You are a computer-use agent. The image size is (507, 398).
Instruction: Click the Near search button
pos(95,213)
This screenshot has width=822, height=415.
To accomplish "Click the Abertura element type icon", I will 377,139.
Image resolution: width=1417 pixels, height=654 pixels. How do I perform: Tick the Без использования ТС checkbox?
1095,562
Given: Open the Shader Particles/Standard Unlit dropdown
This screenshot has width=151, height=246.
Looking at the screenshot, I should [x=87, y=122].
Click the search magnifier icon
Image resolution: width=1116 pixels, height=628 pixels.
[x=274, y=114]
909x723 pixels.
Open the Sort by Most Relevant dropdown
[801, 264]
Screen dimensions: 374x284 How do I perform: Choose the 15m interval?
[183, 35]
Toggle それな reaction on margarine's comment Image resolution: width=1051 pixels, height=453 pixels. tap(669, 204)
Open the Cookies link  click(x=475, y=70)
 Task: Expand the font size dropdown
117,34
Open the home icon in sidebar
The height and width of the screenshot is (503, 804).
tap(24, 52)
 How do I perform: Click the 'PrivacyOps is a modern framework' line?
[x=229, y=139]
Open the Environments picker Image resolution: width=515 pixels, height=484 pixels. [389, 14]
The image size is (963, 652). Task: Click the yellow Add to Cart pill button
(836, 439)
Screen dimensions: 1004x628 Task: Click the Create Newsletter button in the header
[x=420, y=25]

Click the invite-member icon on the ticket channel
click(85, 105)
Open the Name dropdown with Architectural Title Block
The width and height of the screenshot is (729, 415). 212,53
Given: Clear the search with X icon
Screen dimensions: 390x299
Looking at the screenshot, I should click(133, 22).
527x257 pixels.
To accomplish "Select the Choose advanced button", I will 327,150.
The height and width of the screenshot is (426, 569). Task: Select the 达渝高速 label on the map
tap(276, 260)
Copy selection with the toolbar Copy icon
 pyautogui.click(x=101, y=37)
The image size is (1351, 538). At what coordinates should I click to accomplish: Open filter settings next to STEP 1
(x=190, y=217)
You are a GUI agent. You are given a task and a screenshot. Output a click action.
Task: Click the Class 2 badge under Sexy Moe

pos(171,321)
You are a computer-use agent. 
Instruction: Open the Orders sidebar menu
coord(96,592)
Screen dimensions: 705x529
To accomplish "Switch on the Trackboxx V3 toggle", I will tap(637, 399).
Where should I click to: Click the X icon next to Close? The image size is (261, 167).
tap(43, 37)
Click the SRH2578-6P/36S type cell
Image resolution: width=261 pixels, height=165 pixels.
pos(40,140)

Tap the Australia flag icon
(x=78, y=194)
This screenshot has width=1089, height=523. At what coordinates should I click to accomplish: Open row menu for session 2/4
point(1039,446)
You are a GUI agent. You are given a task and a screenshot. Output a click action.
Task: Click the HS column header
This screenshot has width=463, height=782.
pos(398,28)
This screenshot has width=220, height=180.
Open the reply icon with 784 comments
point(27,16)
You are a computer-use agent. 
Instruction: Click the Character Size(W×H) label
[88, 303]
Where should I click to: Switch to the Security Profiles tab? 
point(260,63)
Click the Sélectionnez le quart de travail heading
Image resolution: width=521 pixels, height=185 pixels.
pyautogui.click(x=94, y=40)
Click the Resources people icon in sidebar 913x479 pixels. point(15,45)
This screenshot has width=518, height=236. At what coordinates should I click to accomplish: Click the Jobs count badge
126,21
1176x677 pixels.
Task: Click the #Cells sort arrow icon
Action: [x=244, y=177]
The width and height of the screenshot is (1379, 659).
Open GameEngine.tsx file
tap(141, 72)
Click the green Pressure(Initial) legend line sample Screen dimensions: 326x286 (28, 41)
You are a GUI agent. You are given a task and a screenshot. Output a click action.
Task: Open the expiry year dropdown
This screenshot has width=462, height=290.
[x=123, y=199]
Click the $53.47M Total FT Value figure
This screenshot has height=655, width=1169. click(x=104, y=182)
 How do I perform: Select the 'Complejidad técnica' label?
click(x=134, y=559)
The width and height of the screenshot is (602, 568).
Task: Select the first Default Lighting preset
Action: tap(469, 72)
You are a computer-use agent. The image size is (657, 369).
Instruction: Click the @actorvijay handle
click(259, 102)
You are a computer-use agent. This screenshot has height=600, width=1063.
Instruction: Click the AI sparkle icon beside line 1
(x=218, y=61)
_ _ _ _ _ _ _
» Your assignment:
Transcribe every entry word for word.

» Response:
You are a computer-use agent. The image size is (507, 398).
Instruction: Click the Near search button
pos(95,213)
This screenshot has width=822, height=415.
To accomplish "Click the Abertura element type icon", I will 377,139.
Image resolution: width=1417 pixels, height=654 pixels. How do I perform: Tick the Без использования ТС checkbox?
1095,562
Given: Open the Shader Particles/Standard Unlit dropdown
This screenshot has width=151, height=246.
Looking at the screenshot, I should [x=87, y=122].
Click the search magnifier icon
Image resolution: width=1116 pixels, height=628 pixels.
[x=274, y=114]
909x723 pixels.
Open the Sort by Most Relevant dropdown
[801, 264]
Screen dimensions: 374x284 How do I perform: Choose the 15m interval?
[183, 35]
Toggle それな reaction on margarine's comment Image resolution: width=1051 pixels, height=453 pixels. tap(669, 204)
Open the Cookies link  click(x=475, y=70)
 Task: Expand the font size dropdown
117,34
Open the home icon in sidebar
The height and width of the screenshot is (503, 804).
tap(24, 52)
 How do I perform: Click the 'PrivacyOps is a modern framework' line?
[x=229, y=139]
Open the Environments picker Image resolution: width=515 pixels, height=484 pixels. [389, 14]
The image size is (963, 652). Task: Click the yellow Add to Cart pill button
(836, 439)
Screen dimensions: 1004x628 Task: Click the Create Newsletter button in the header
[x=420, y=25]

Click the invite-member icon on the ticket channel
click(85, 105)
Open the Name dropdown with Architectural Title Block
The width and height of the screenshot is (729, 415). 212,53
Given: Clear the search with X icon
Screen dimensions: 390x299
Looking at the screenshot, I should click(133, 22).
527x257 pixels.
To accomplish "Select the Choose advanced button", I will 327,150.
The height and width of the screenshot is (426, 569). Task: Select the 达渝高速 label on the map
tap(276, 260)
Copy selection with the toolbar Copy icon
 pyautogui.click(x=101, y=37)
The image size is (1351, 538). At what coordinates should I click to accomplish: Open filter settings next to STEP 1
(x=190, y=217)
You are a GUI agent. You are given a task and a screenshot. Output a click action.
Task: Click the Class 2 badge under Sexy Moe

pos(171,321)
You are a computer-use agent. 
Instruction: Open the Orders sidebar menu
coord(96,592)
Screen dimensions: 705x529
To accomplish "Switch on the Trackboxx V3 toggle", I will tap(637, 399).
Where should I click to: Click the X icon next to Close? The image size is (261, 167).
tap(43, 37)
Click the SRH2578-6P/36S type cell
Image resolution: width=261 pixels, height=165 pixels.
pos(40,140)

Tap the Australia flag icon
(x=78, y=194)
This screenshot has width=1089, height=523. At what coordinates should I click to accomplish: Open row menu for session 2/4
point(1039,446)
You are a GUI agent. You are given a task and a screenshot. Output a click action.
Task: Click the HS column header
This screenshot has width=463, height=782.
pos(398,28)
This screenshot has width=220, height=180.
Open the reply icon with 784 comments
point(27,16)
You are a computer-use agent. 
Instruction: Click the Character Size(W×H) label
[88, 303]
Where should I click to: Switch to the Security Profiles tab? 
point(260,63)
Click the Sélectionnez le quart de travail heading
Image resolution: width=521 pixels, height=185 pixels.
pyautogui.click(x=94, y=40)
Click the Resources people icon in sidebar 913x479 pixels. point(15,45)
This screenshot has width=518, height=236. At what coordinates should I click to accomplish: Click the Jobs count badge
126,21
1176x677 pixels.
Task: Click the #Cells sort arrow icon
Action: [x=244, y=177]
The width and height of the screenshot is (1379, 659).
Open GameEngine.tsx file
tap(141, 72)
Click the green Pressure(Initial) legend line sample Screen dimensions: 326x286 (28, 41)
You are a GUI agent. You are given a task and a screenshot. Output a click action.
Task: Open the expiry year dropdown
This screenshot has width=462, height=290.
[x=123, y=199]
Click the $53.47M Total FT Value figure
This screenshot has height=655, width=1169. click(x=104, y=182)
 How do I perform: Select the 'Complejidad técnica' label?
click(x=134, y=559)
The width and height of the screenshot is (602, 568).
Task: Select the first Default Lighting preset
Action: tap(469, 72)
You are a computer-use agent. The image size is (657, 369).
Instruction: Click the @actorvijay handle
click(259, 102)
You are a computer-use agent. This screenshot has height=600, width=1063.
Instruction: Click the AI sparkle icon beside line 1
(x=218, y=61)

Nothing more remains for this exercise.